- **WHAT IS EXPECTED**:
Apart from pictures, transcribe exactly each line from the one containing "Where should I click to: Click" through the final line of the listing below.
■ ■ ■ ■
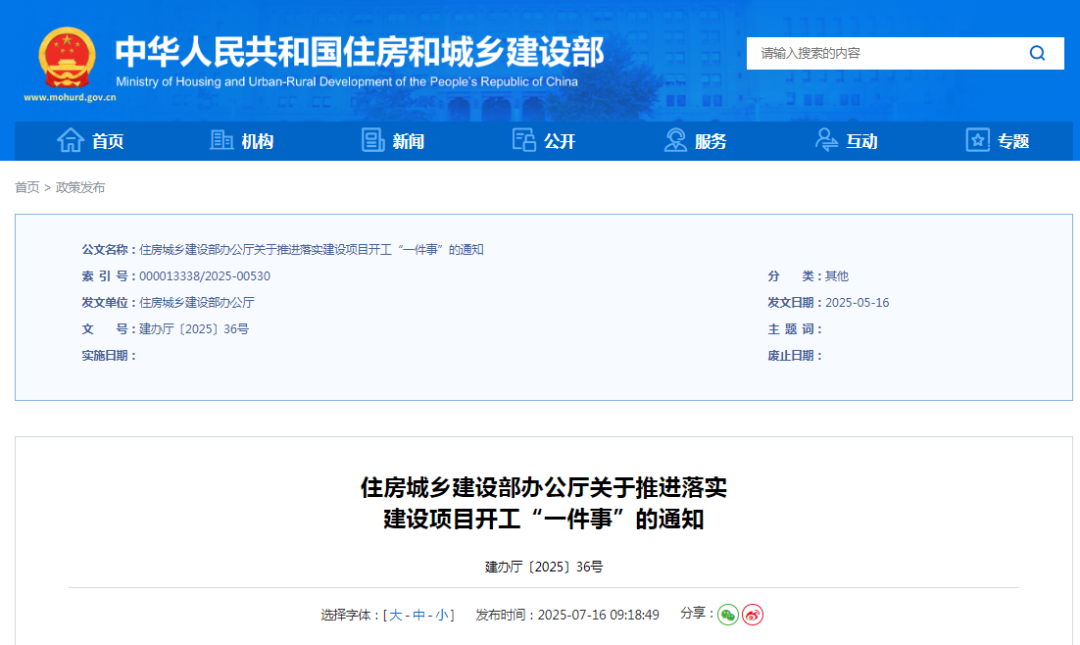This screenshot has height=645, width=1080.
Task: Click the 公开 document icon
Action: [524, 141]
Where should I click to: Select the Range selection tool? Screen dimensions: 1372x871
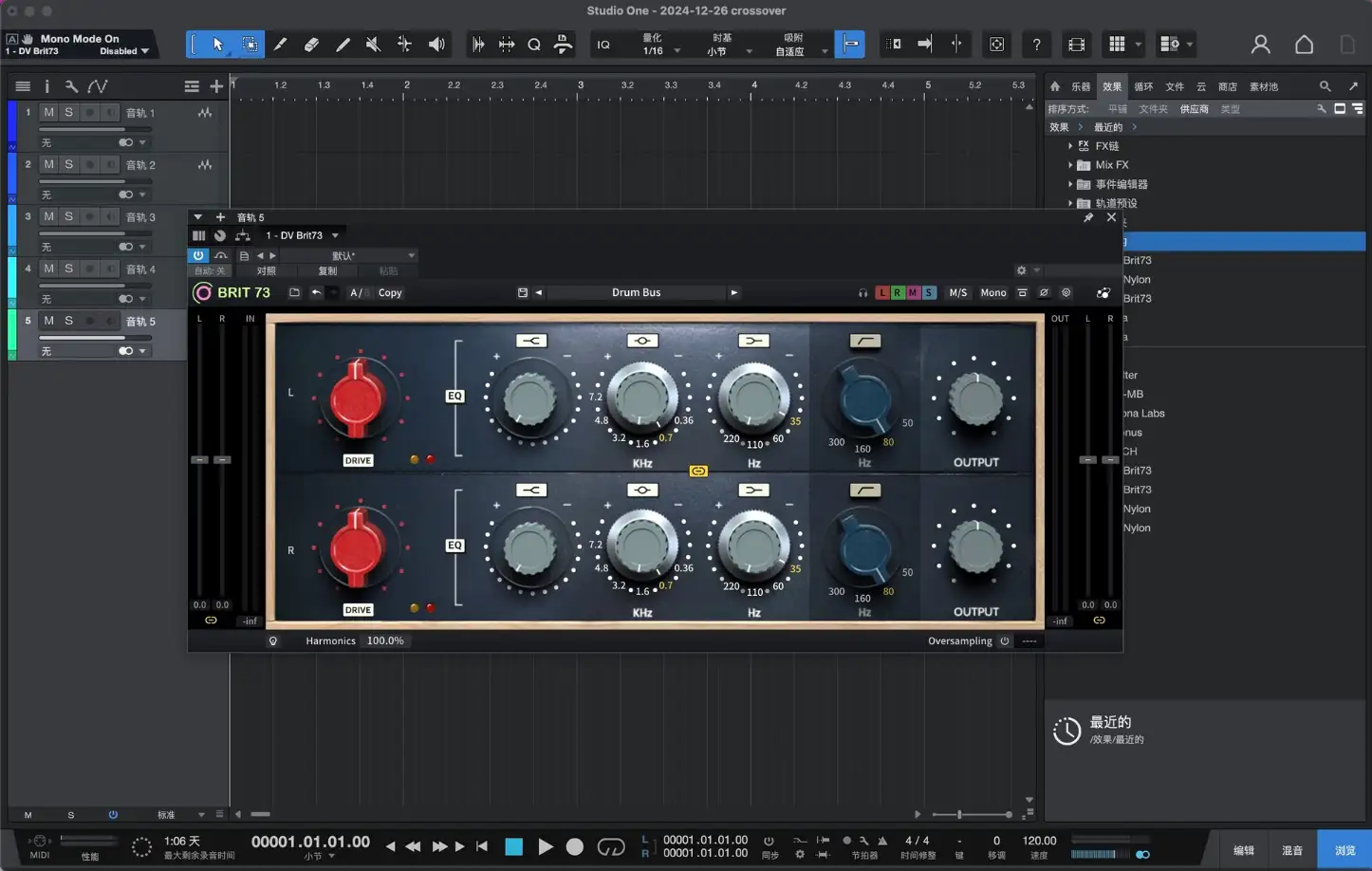pyautogui.click(x=250, y=44)
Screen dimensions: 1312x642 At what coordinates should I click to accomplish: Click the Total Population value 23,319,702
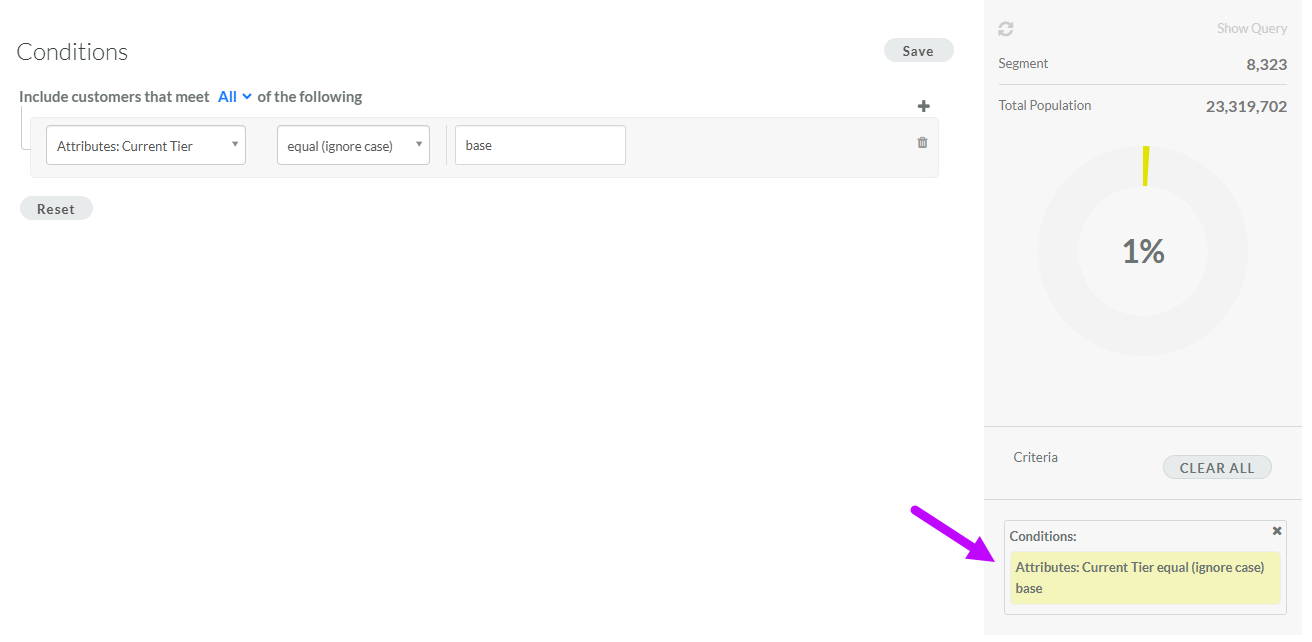click(x=1246, y=106)
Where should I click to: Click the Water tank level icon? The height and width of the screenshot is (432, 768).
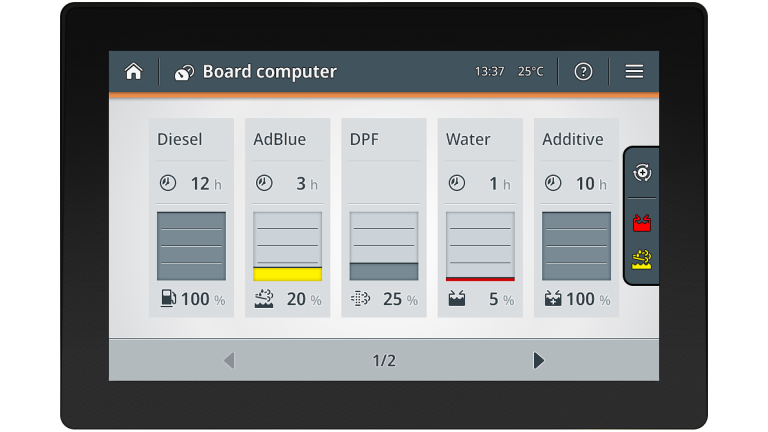tap(457, 299)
■ ■ ■ ■
- **YOUR SOLUTION**:
Where should I click to: Click the Water tank level icon? The height and width of the screenshot is (432, 768).
tap(457, 299)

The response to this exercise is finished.